From all these settlements the wild Indian keeps away. He is never found near them—he is never seen by travellers, not even by the settlers. You may descend the mighty Amazon from its source to its mouth, and not once set your eyes upon the true son of the forest—the “Indio bravo.” Coming in contact only with the neophyte of the Spanish missionary, and the skulking tapuio of the Portuguese trader, you might bring away a very erroneous impression of the character of an Amazonian Indian.
Where is he to be seen? where dwells he? what like is his home? what sort of a house does he build? His costume? his arms? his occupation? his habits? These are the questions you would put. They shall all be answered, but briefly as possible—since our limited space requires brevity.
The wild Indian, then, is not to be found upon the Amazon itself, though there are long reaches of the river where he is free to roam—hundreds of miles without either town or estancia. He hunts, and occasionally fishes by the great water, but does not there make his dwelling—though in days gone by, its shores were his favourite place of residence. These were before the time when Orellana floated down past the door of his “malocca”—before that dark hour when the Brazilian slave-hunter found his way into the waters of the mighty Solimoes. This last event was the cause of his disappearance. It drove him from the shores of his beloved river-sea; forced him to withdraw his dwelling from observation, and rebuild it far up, on those tributaries where he might live a more peaceful life, secure from the trafficker in human flesh. Hence it is that the home of the Amazonian Indian is now to be sought for—not on the Amazon itself, but on its tributary streams—on the “canos” and “igaripes,” the canals and lagoons that, with a labyrinthine ramification, intersect the mighty forest of the Montana. Here dwells he, and here is he to be seen by any one bold enough to visit him in his fastness home.
How is he domiciled? Is there anything peculiar about the style of his house or his village?
Eminently peculiar; for in this respect he differs from all the other savage people of whom we have yet written, or of whom we may have occasion to write.
Let us proceed at once to describe his dwelling. It is not a tent, nor is it a hut, nor a cabin, nor a cottage, nor yet a cave! His dwelling can hardly be termed a house, nor his village a collection of houses—since both house and village are one and the same, and both are so peculiar, that we have no name for such a structure in civilised lands, unless we should call it a “barrack.” But even this appellation would give but an erroneous idea of the Amazonian dwelling; and therefore we shall use that by which it is known in the “Lingoa geral,” and call it a malocca.
By such name is his house (or village rather) known among the tapuios and traders of the Amazon. Since it is both house and village at the same time, it must needs be a large structure; and so is it, large enough to contain the whole tribe—or at least the section of it that has chosen one particular spot for their residence. It is the property of the whole community, built by the labour of all, and used as their common dwelling—though each family has its own section specially set apart for itself. It will thus be seen that the Amazonian savage is, to some extent, a disciple of the Socialist school.

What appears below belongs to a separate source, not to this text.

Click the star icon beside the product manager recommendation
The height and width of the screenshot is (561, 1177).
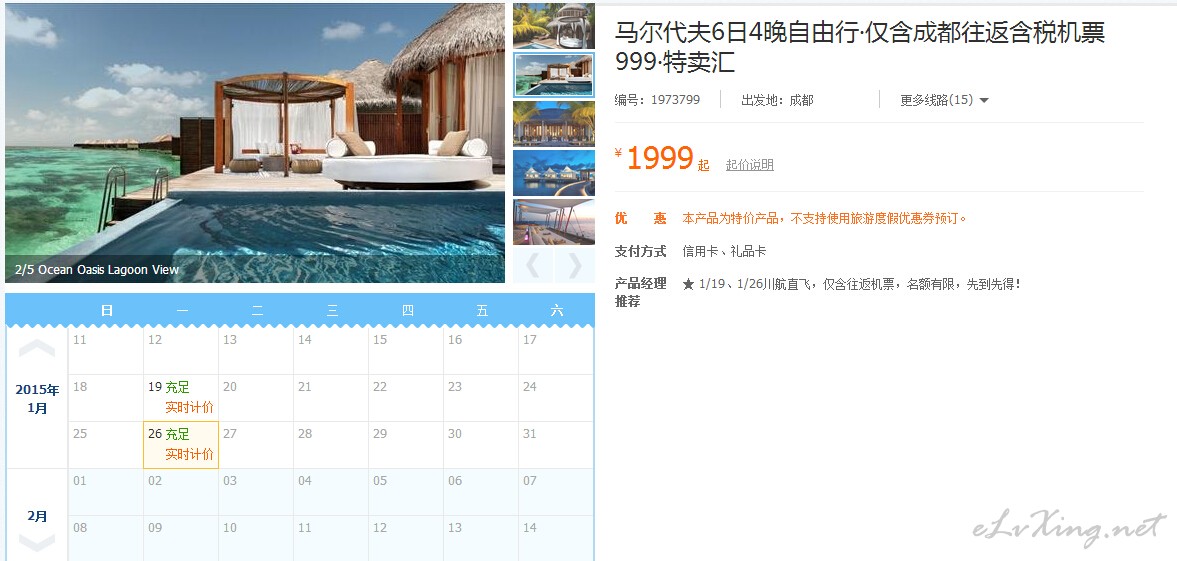688,285
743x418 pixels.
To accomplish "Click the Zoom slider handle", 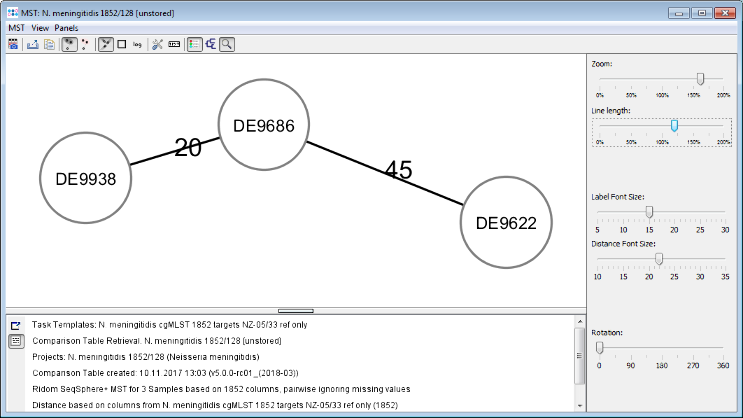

I have not space to enter into a minute account of the architecture of the malocca. Suffice it to say, that it is an immense temple-like building, raised upon timber uprights, so smooth and straight as to resemble columns. The beams and rafters are also straight and smooth, and are held in their places by “sipos” (tough creeping plants), which are whipped around the joints with a neatness and compactness equal to that used in the rigging of a ship. The roof is a thatch of palm-leaves, laid on with great regularity, and brought very low down at the eaves, so as to give to the whole structure the appearance of a gigantic beehive. The walls are built of split palms or bamboos, placed so closely together as to be impervious to either bullet or arrows.
The plan is a parallelogram, with a semicircle at one end; and the building is large enough to accommodate the whole community, often numbering more than a hundred individuals. On grand festive occasions several neighbouring communities can find room enough in it—even for dancing—and three or four hundred individuals not unfrequently assemble under the roof of a single malocca.
Inside the arrangements are curious. There is a wide hall or avenue in the middle—that extends from end to end throughout the whole length of the parallelogram—and on both sides of the hall is a row of partitions, separated from each other by split palms or canes, closely placed. Each of these sections is the abode of a family, and the place of deposit for the hammocks, clay pots, calabash-cups, dishes, baskets, weapons, and ornaments, which are the private property of each. The hall is used for the larger cooking utensils—such as the great clay ovens and pans for baking the cassava, and boiling the caxire or chicha. This is also a neutral ground, where the children play, and where the dancing is done on the occasion of grand “balls” and other ceremonial festivals.
The common doorway is in the gable end, and is six feet wide by ten in height. It remains open during the day, but is closed at night by a mat of palm fibre suspended from the top. There is another and smaller doorway at the semicircular end; but this is for the private use of the chief, who appropriates the whole section of the semicircle to himself and his family.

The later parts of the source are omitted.